Bowie The Next DayHe waited until his 66th birthday last January to release “Where Are We Now,” the first single from his newest album, The Next Day.  This took pretty much everyone – fans, the press – by surprise. Since a serious on-stage heart attack in 2004, he’d kept a low profile and hadn’t made public that he was recording new material.

The album artwork is simply brilliant: a clean white square obscuring one of his most iconic images, the cover of his 1977 release, “Heroes.” You can’t see his two-tone eyes or his youthful glamour or his stunning black hair. That’s past; that’s been done; you can’t access it anymore. It’s time for something else.

I am just beginning to absorb the album, which will stream on iTunes until it’s available for purchase in a few days. I’ll leave it to the critics to  put it in its proper place in Bowie’s musical canon, but I truly like it. It’s got a great deal of perspective and depth without being inaccessible or arty. While I appreciate his more recent albums, especially Heathen, The Next Day seems warmer, more compassionate. Bowie – a performer who specialized in putting a dramatic distance between himself, the characters he portrayed and his audience – connects to the listener in a very human way.

Always fond of  his visual impact, it’s no surprise that two of the songs have been released via video. “Where Are We Now” is rather strange and subverts his glamour from the get-go: he appears only as a distorted face projected on a two-headed doll. (It’s David Bowie singing mournfully about Germany … what else would you expect?) The other, “The Stars (Are Out Tonight),” mangles his past identities into a freaky Mobius strip that turns fame in on itself. He’s supported by kindred spirit Tilda Swinton – who, by being in the same room as he is, proves they really aren’t the the same person after all – and a couple of  young doppelgangers:

(It must be noted that there is some half-naked carryings on in this film … but if you look carefully you’ll see that the only one naked to the waist is a man … isn’t he?)

As a man and a musician, David Bowie makes us hopeful.

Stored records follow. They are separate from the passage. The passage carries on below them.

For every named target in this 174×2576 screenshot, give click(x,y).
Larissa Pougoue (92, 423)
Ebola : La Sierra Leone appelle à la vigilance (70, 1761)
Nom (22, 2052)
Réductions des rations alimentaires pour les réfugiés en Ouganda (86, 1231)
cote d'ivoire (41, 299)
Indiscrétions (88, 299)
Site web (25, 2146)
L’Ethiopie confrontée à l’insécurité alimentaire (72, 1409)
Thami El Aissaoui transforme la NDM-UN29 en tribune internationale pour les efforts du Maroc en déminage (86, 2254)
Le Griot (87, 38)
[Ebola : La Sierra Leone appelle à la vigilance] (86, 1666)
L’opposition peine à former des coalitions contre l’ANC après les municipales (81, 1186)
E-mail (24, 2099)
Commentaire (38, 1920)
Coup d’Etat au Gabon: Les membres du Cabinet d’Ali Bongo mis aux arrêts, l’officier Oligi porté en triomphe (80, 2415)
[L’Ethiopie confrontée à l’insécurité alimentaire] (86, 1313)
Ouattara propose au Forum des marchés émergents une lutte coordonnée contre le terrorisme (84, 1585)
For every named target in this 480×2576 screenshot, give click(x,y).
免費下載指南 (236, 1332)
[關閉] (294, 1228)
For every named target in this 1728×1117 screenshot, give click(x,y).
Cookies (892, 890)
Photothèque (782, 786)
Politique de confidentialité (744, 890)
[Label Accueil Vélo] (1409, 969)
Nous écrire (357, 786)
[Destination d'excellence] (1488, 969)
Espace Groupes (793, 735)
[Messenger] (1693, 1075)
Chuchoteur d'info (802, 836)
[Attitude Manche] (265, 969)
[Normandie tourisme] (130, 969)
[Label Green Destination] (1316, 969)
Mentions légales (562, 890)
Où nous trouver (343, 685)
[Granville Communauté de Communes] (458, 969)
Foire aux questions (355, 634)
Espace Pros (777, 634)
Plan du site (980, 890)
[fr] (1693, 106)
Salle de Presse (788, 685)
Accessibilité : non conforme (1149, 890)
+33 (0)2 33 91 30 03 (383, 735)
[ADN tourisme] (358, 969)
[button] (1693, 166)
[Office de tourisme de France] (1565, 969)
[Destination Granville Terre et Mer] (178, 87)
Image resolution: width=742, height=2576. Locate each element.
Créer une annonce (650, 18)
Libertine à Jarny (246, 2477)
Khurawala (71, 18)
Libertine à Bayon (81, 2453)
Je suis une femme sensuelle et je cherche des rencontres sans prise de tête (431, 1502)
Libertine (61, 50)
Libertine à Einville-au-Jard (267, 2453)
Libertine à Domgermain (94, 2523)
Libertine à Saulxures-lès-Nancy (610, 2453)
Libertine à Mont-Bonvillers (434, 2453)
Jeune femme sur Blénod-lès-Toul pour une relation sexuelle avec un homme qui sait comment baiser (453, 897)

We have more than one chance; we have any number of lives to live, full of discovery and challenge, unbounded by age yet informed by history. Each next day gives us a clean white page on which to begin anew.

Added bonus: In case you haven’t seen the Lincoln-sponsored web ads, Beck produced a remarkable concert version  of Bowie’s “Sound + Vision.” He employed an impressive bank of more than 150 musicians–gospel singers, electric guitarists, strings, percussion, even a yodeler and a singing saw–standing in a ring around the seated audience. There’s a whiz-bang 360-degree video experience, which (if you have the bandwidth) uses your computer’s webcam to follow your eyes as you focus on any element of the concert you wish. Or you can enjoy the standard definition version shot more like a typical concert video–which is still pretty nifty. Grab your earphones and give it a listen and don’t worry: no one’s half-naked in this one.